The two parties struck the deal at the climax of a frenzied weekend in which Lehman Brothers Holdings Inc. filed for bankruptcy protections and speculation abounded that American International Group Inc. and Washington Mutual Inc. were in deep trouble.
The Charlotte, N.C., buyer is offering 0.8595 of a Bank of America share for each Merrill Lynch common share, the banks said in a statement. The deal values Merrill stock at $29 and represents a premium of 70 percent to Merrill's closing price Friday of $17.05.
While not quite a fire-sale price, the price is equal to about 30 percent of Merrill's record high of $97.69 reached in January 2007 and is equivalent to 1.8 times stated tangible book value.
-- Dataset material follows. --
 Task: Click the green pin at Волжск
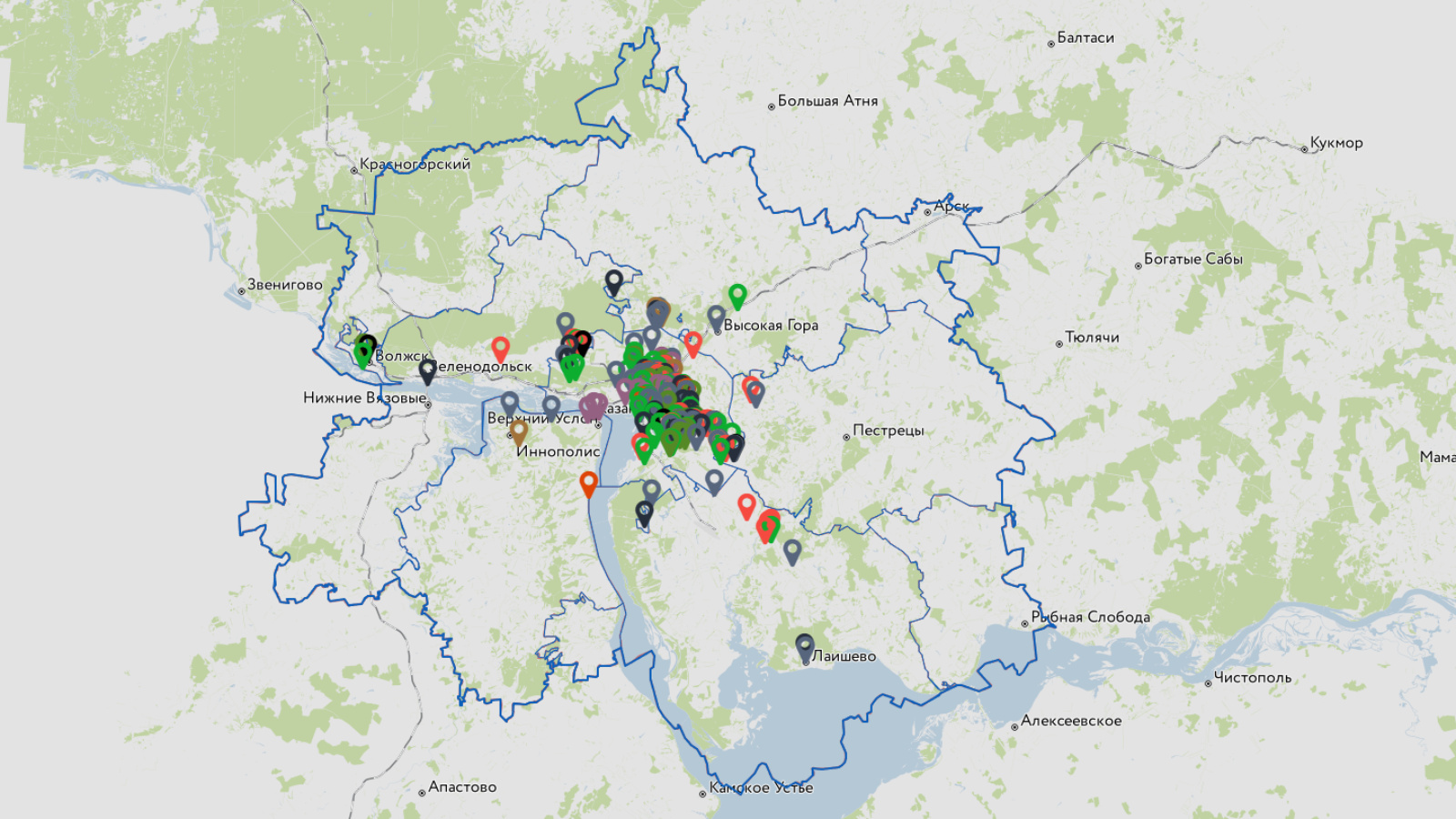(x=363, y=354)
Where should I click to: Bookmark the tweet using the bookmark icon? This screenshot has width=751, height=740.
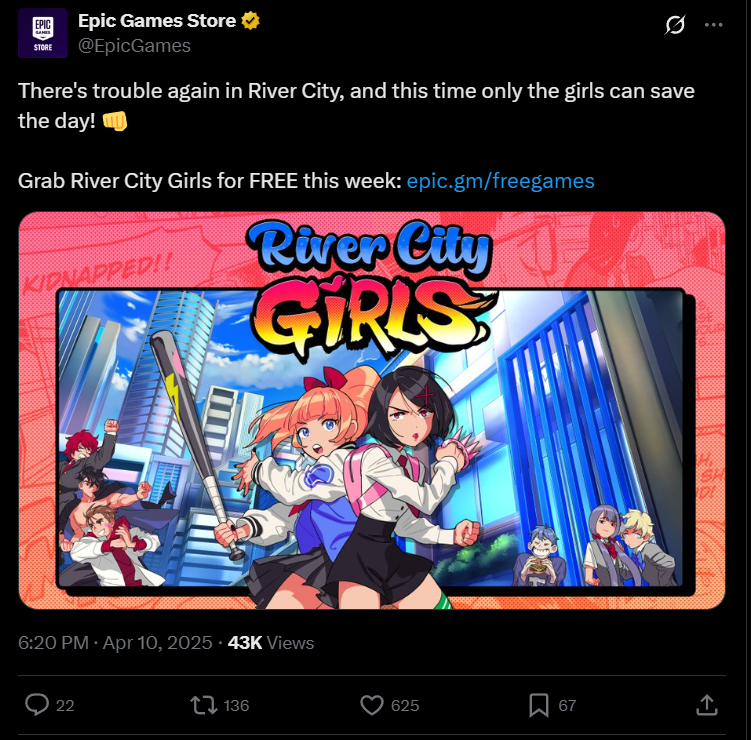tap(539, 705)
By almost any definition, being able to buy the third-best name in U.S. investment banking for less than thrice tangible book value has been considered an attractive offer for Bank of America.
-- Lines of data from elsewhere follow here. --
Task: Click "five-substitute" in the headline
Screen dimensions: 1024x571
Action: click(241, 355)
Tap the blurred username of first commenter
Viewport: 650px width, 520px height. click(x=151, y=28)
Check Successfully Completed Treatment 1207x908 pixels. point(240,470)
"Acquiring one of the premier wealth management, capital markets, and advisory companies is a great opportunity for our shareholders," Bank of America Chairman and CEO Ken Lewis said in the statement. "Together, our companies are more valuable because of the synergies in our businesses."
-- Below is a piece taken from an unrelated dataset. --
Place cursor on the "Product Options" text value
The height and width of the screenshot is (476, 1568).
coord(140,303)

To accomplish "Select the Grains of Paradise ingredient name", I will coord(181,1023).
A union of Bank of America and Merrill Lynch would create and institution with more than 20,000 advisers and $2.5 trillion in client assets, and B of A already has the largest U.S. bank network with 6,100 retail banking offices, more than 18,500 ATMs.
Like its rival J.P. Morgan Chase & Co., Bank of America has so far weathered the financial crisis well and used it as an opportunity to grow rather than retrench. Bank of America in July agreed to buy another subprime-battered institution, mortgage lender Countrywide Financial Corp., for $2.5 billion in stock. Bank of America had also been in the hunt for Lehman Brothers before pulling out over the weekend.
J.P. Morgan also grew its investment banking and brokering business this year when it agreed in March to buy Bear Stearns & Cos.
The deal caps off a year of utter indignity for Merrill Lynch. The bank ousted then-Chief Executive Stanley O'Neal last October as its exposure to mortgage-backed assets built up losses. As of July, the company had lost $19 billion, raised about $30 billion in capital, and taken about $47 billion in total writedowns. As of last week, the market was undecided whether those problems would persist.
Merrill Lynch "remains exposed to additional writedowns through its exposure to CDOs and to residential and commercial mortgages," wrote Standard & Poor's equity analyst Matthew Albrecht in a note Thursday. "But July actions to reduce CDO positions and shore up its capital base have improved its outlook, in our view."
Lewis has been one of the most acquisitive bank chief executives in the world since becoming CEO of Bank of America seven years ago, making more than $100 billion of purchases including FleetBoston Financial Corp. and credit-card issuer MBNA Corp.
Bank of America expects to achieve $7 billion in pretax savings in the Merrill deal, fully realized by 2012. The acquisition is expected to boost earnings by 2010.
Under the agreement, three unnamed Merrill directors will join Bank of America's board. It was unclear whether Merrill Chairman and CEO John Thain has a role.
The parties expect to close the deal in the first quarter of 2009. It requires clearance from both sets of shareholders, as well as standard regulatory approvals.
Merrill Lynch sought legal advice from Shearman & Sterling. Merrill's independent directors took legal advice from a Cravath, Swaine & Moore team that included Robert D. Joffe, Susan Webster and Sarkis Jebejian.